PROMPT
Reproduce the part of the items that opens with the line containing "Given: Tap the Detalle de movimiento title" and closes with the line containing "Looking at the", keeping both of those lines. Leave out the pictures.

SOURCE MATERIAL

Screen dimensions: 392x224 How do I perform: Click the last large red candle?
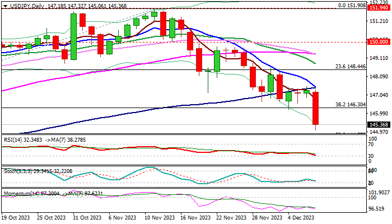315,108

--

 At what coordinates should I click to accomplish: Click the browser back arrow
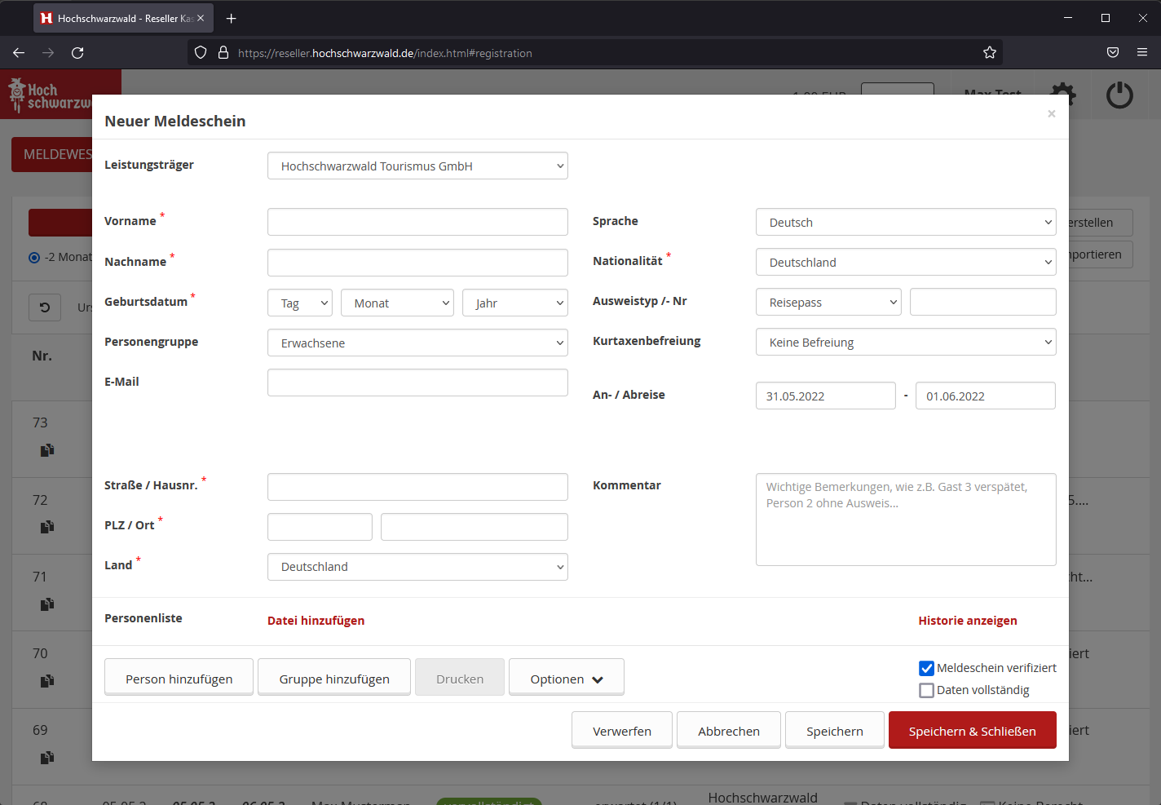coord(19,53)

* * *

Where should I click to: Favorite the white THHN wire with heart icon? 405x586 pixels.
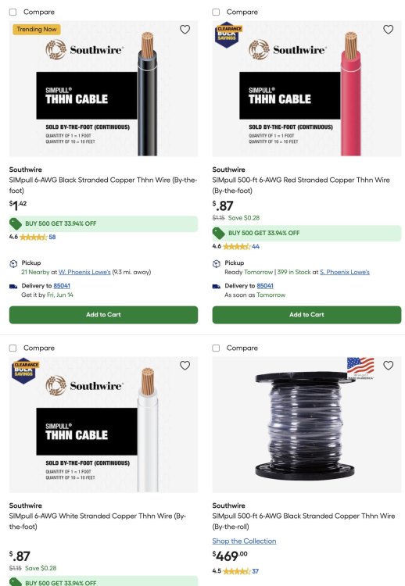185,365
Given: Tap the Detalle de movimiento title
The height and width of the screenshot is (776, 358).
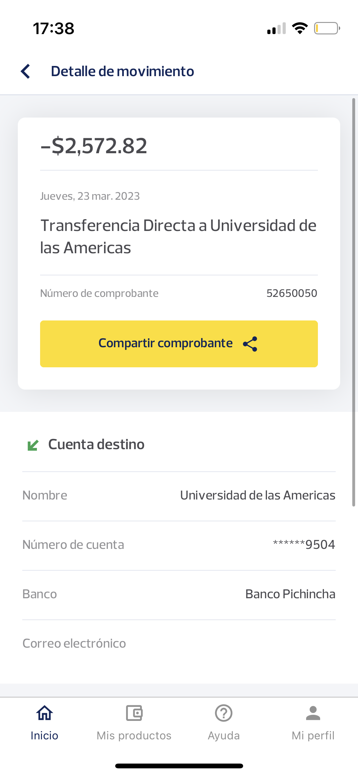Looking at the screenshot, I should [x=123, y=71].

TASK RESULT
Given: Tap the Detalle de movimiento title
The height and width of the screenshot is (776, 358).
Looking at the screenshot, I should [x=123, y=71].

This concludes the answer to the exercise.